As the usage of ChatGPT turns into extra prevalent, I often encounter clients and information customers citing ChatGPT’s responses of their discussions. I really like the keenness surrounding ChatGPT and the eagerness to find out about fashionable information architectures resembling information lakehouses, information meshes, and information materials. ChatGPT is a superb useful resource for gaining high-level insights and constructing consciousness of any expertise. Nonetheless, warning is critical when delving deeper into a selected expertise. ChatGPT is educated on historic information and relying on how one phrases their query, it could provide inaccurate or deceptive data.
I took the free model of ChatGPT on a check drive (in March 2023) and requested some easy questions on information lakehouse and its elements. Listed below are some responses that weren’t precisely proper, and our rationalization on the place and why it went flawed. Hopefully this weblog will give ChatGPT a chance to study and proper itself whereas counting in direction of my 2023 contribution to social good.

I assumed this was a reasonably complete record. The one key part that’s lacking is a typical, shared desk format, that can be utilized by all analytic companies accessing the lakehouse information. When implementing an information lakehouse, the desk format is a vital piece as a result of it acts as an abstraction layer, making it straightforward to entry all of the structured, unstructured information within the lakehouse by any engine or software, concurrently. The desk format offers the required construction for the unstructured information that’s lacking in an information lake, utilizing a schema or metadata definition, to deliver it nearer to an information warehouse. A number of the common desk codecs are Apache Iceberg, Delta Lake, Hudi, and Hive ACID.
Additionally, the info lake layer will not be restricted to cloud object shops. Many corporations nonetheless have huge quantities of information on premises and information lakehouses should not restricted to public clouds.
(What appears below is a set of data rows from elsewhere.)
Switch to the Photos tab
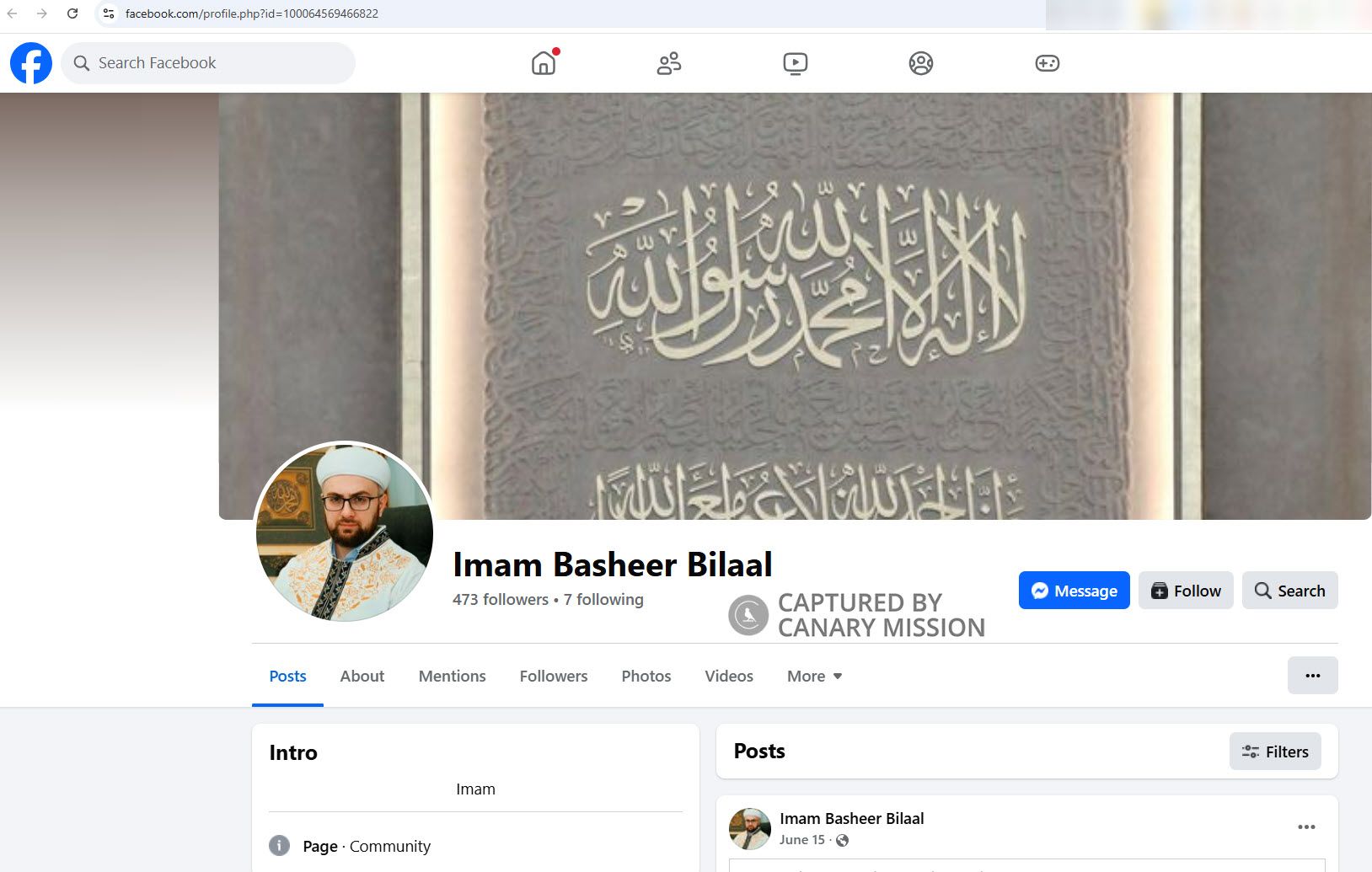This screenshot has height=872, width=1372. (646, 676)

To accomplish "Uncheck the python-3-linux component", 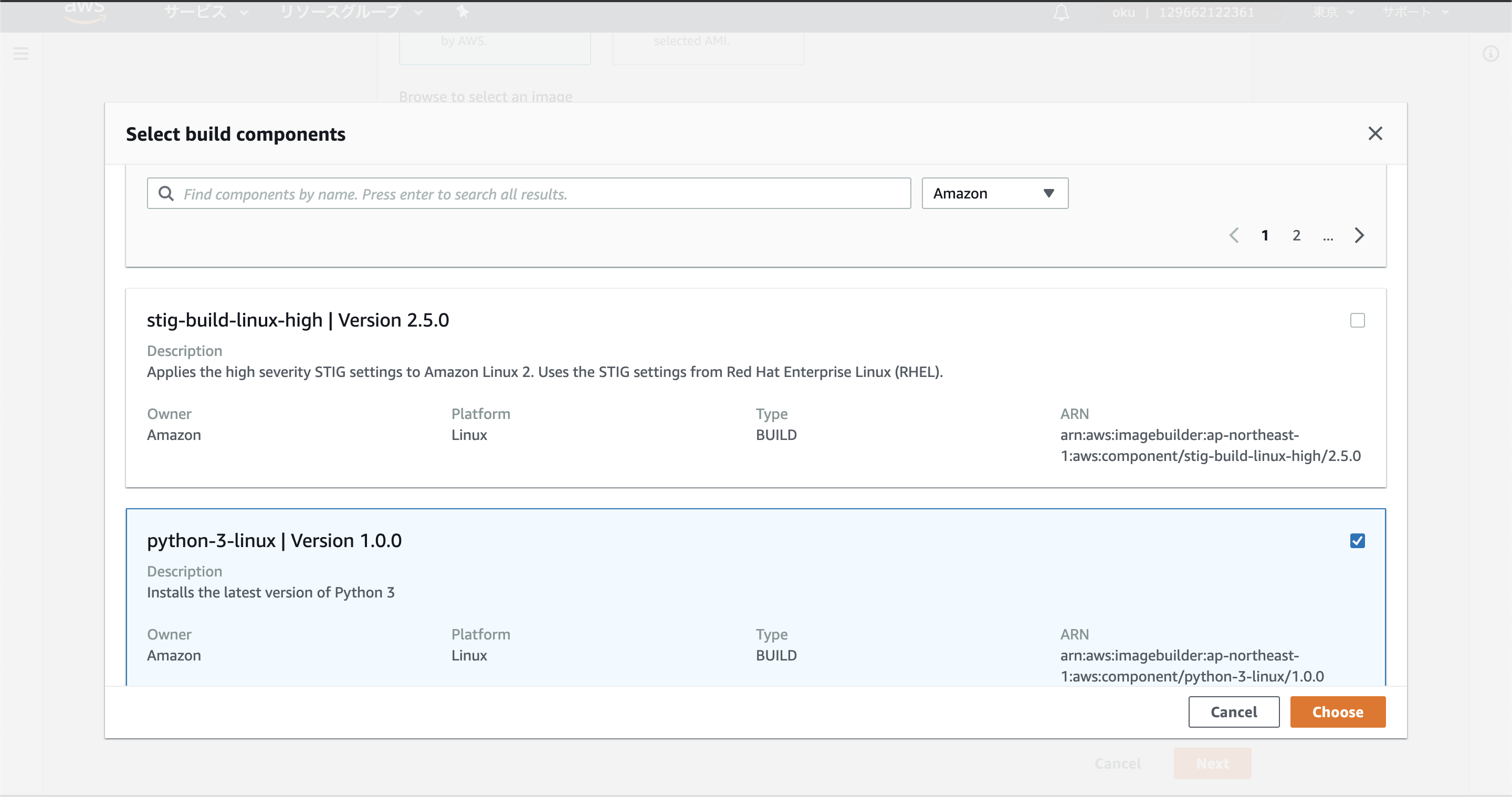I will click(1358, 541).
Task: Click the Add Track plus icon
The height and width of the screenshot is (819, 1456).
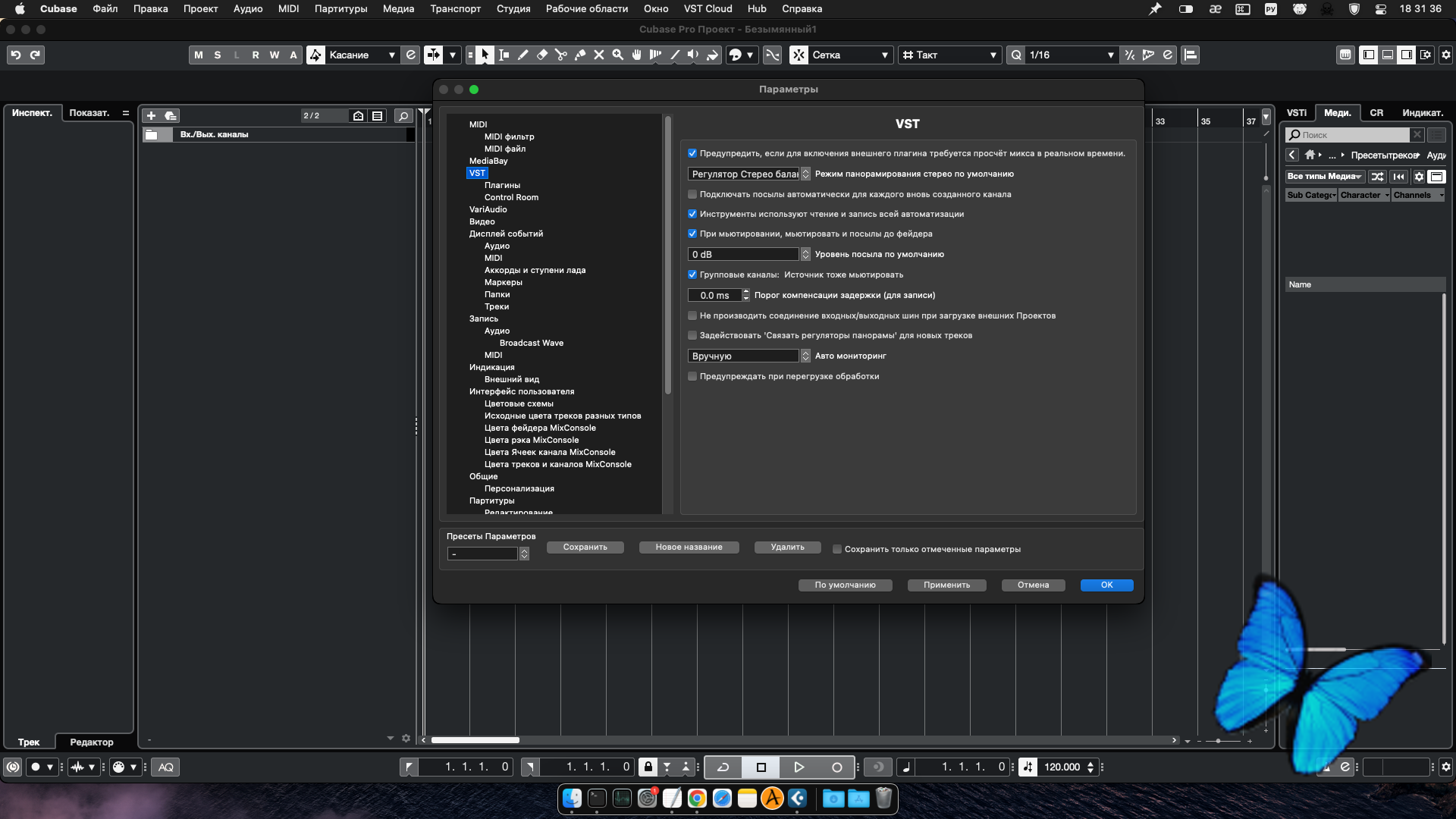Action: pyautogui.click(x=151, y=115)
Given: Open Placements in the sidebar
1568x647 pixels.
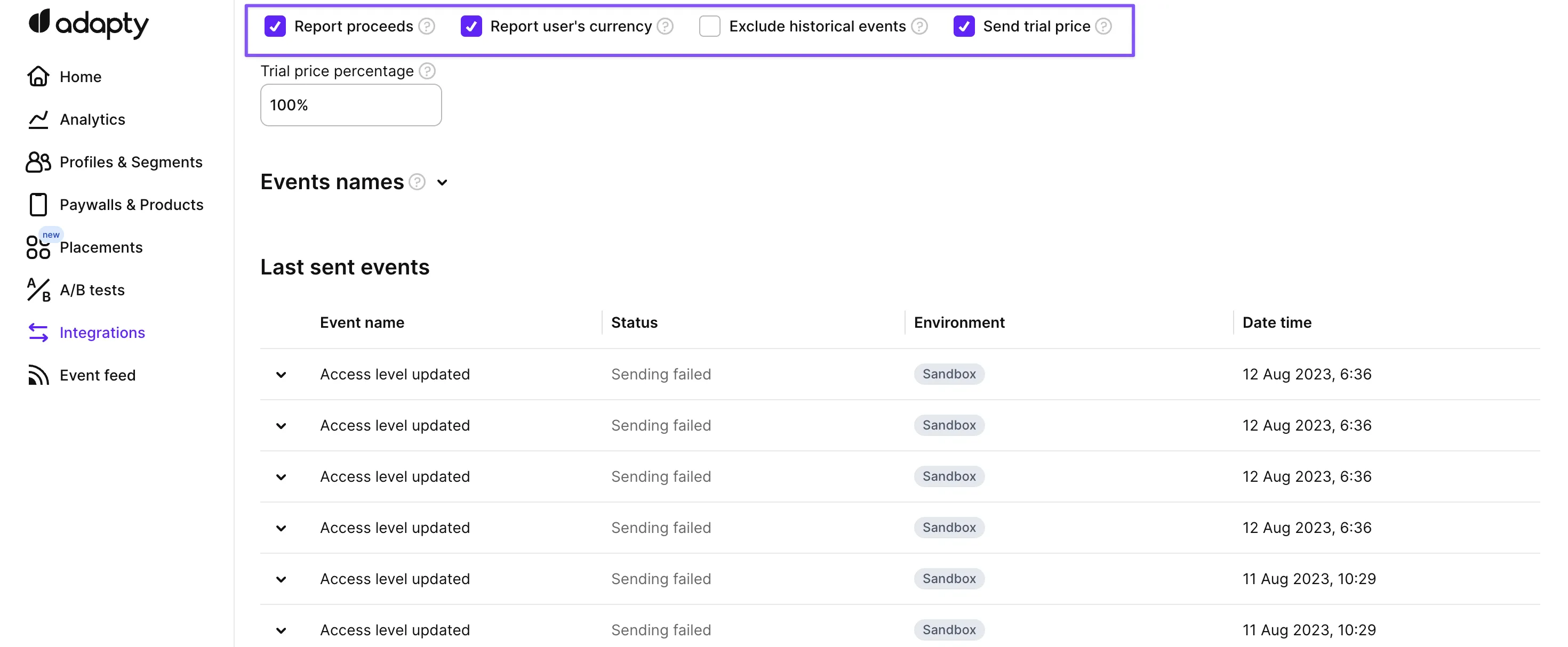Looking at the screenshot, I should (101, 247).
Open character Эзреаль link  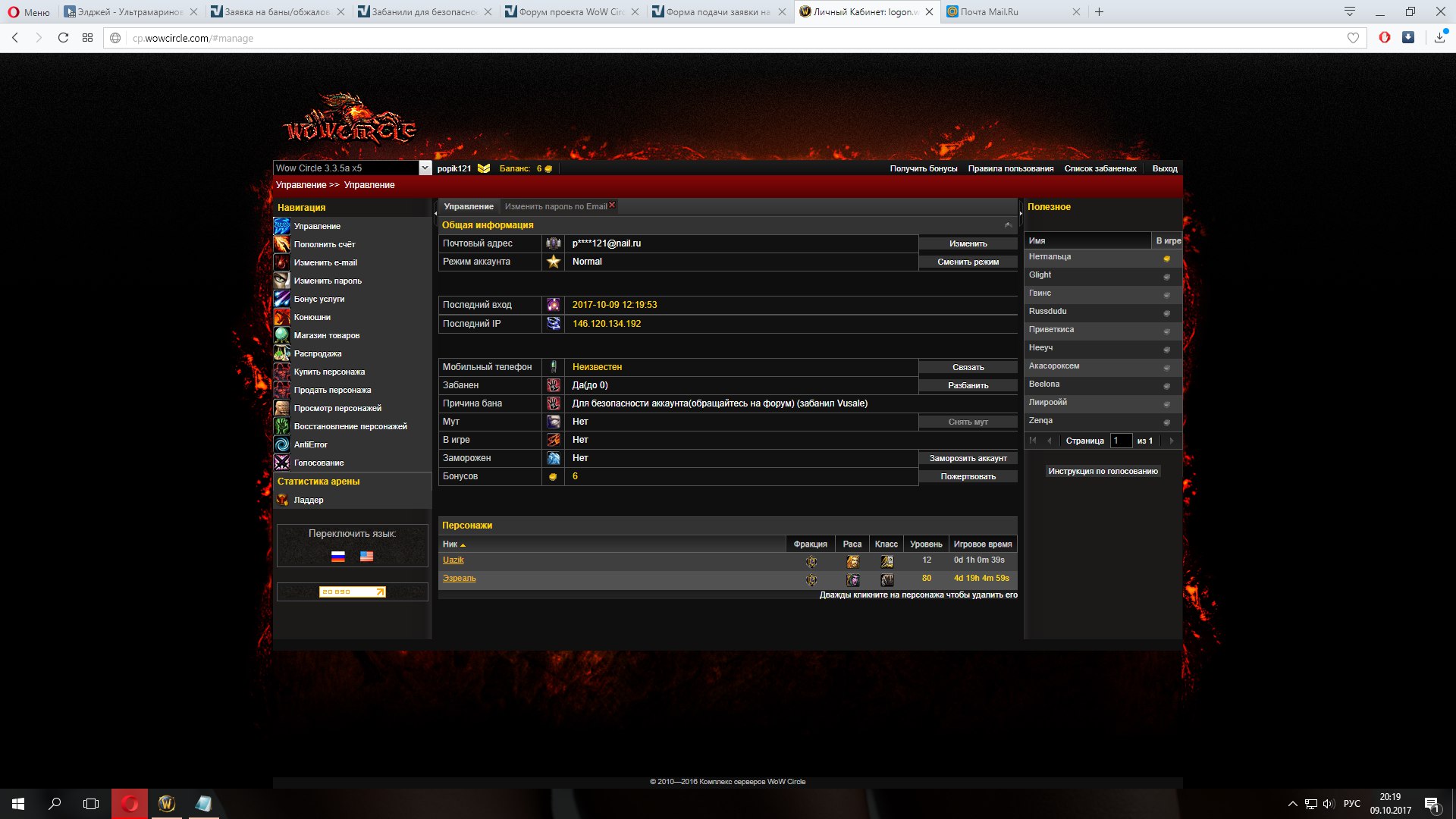click(459, 579)
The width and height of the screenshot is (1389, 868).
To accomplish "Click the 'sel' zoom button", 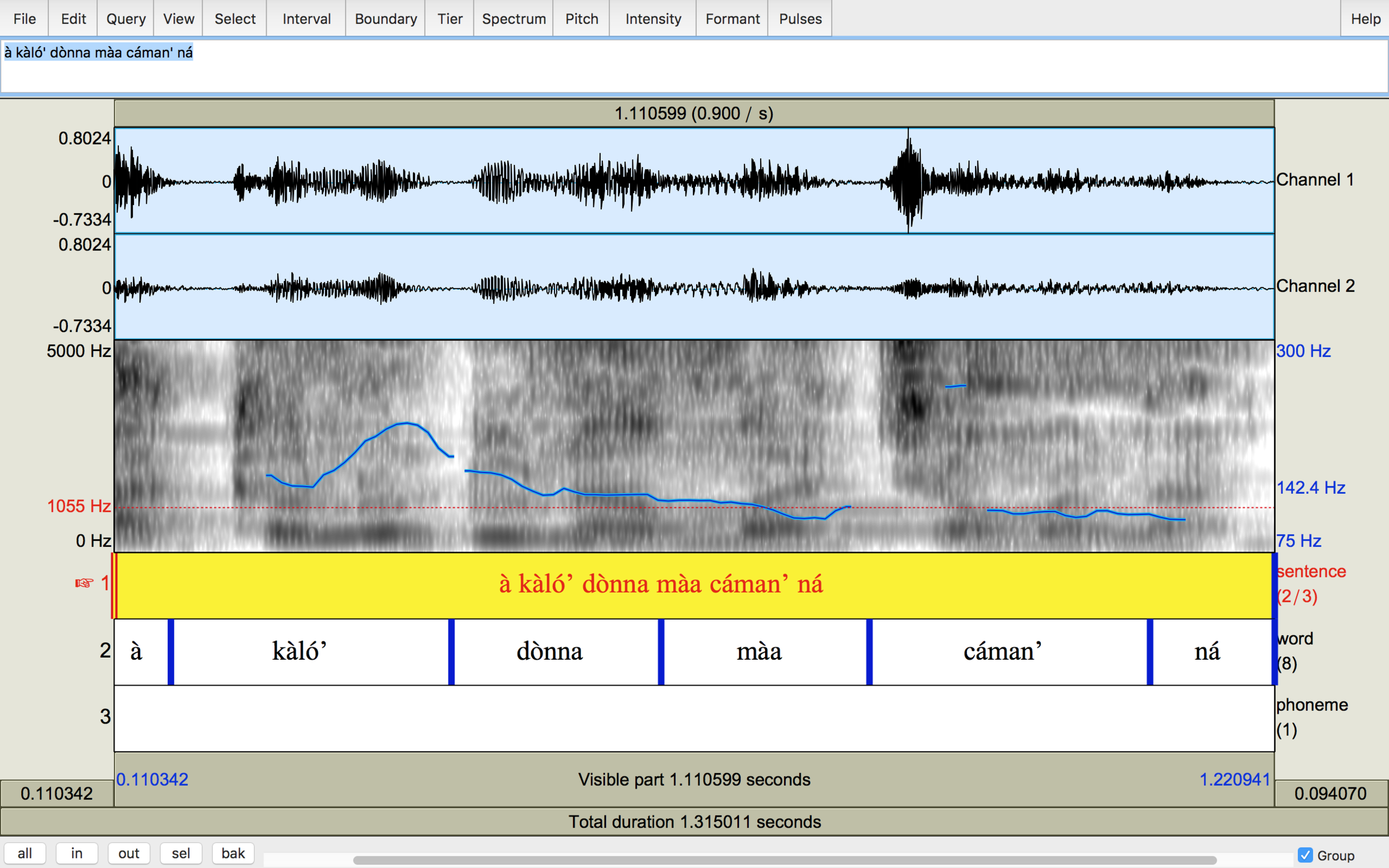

They are often constructed on premises or as hybrid deployments leveraging personal clouds, HDFS shops, or Apache Ozone.
At Cloudera, we additionally present machine studying as a part of our lakehouse, so information scientists get quick access to dependable information within the information lakehouse to shortly launch new machine studying initiatives and construct and deploy new fashions for superior analytics.

I like how ChatGPT began this reply, nevertheless it shortly jumps into options and even offers an incorrect response on the characteristic comparability. Options should not the one means of deciding which is a greater desk format. It depends upon compatibility, openness, versatility, and different elements that may assure broader utilization for various information customers, assure safety and governance, and future-proof your structure.
Here’s a high-level characteristic comparability chart if you wish to go into the small print of what’s accessible on Delta Lake versus Apache Iceberg.


This response is a bit harmful due to its incorrectness and demonstrates why I really feel these instruments should not prepared for deeper evaluation. At first look it could appear like an inexpensive response, however its premise is flawed, which makes you doubt your complete response and different responses as properly. Saying “Delta Lake is constructed on prime of Apache Iceberg” is wrong as the 2 are utterly totally different, unrelated desk codecs and one has nothing to do with the conception of the opposite. They have been created by totally different organizations to resolve widespread information issues.

I’m impressed that ChatGPT obtained this one proper, though it made a number of errors with our product names, and missed a number of which are vital for a lakehouse implementation.
CDP’s elements that help an information lakehouse structure embody:
- Apache Iceberg desk format that’s built-in into CDP to supply construction to the large quantities of structured, unstructured information in your information lake.
- Information companies, together with cloud native information warehouse known as CDW, information engineering service known as CDE, information streaming service known as information in movement, and machine studying service known as CML.
- Cloudera Shared Information Expertise (SDX), which offers a unified information catalog with automated information profilers, unified safety, and unified governance over all of your information each in the private and non-private cloud.

ChatGPT is a superb software to get a high-level view of latest applied sciences, however I’d say use it fastidiously, validate its responses, and use it just for the attention stage of the shopping for cycle. As you go into the consideration or comparability stage, it’s not dependable but.
Additionally, solutions on ChatGPT maintain updating so hopefully it corrects itself earlier than you learn this weblog.
To study extra about Cloudera’s lakehouse go to the webpage and in case you are able to get began watch the Cloudera Now demo.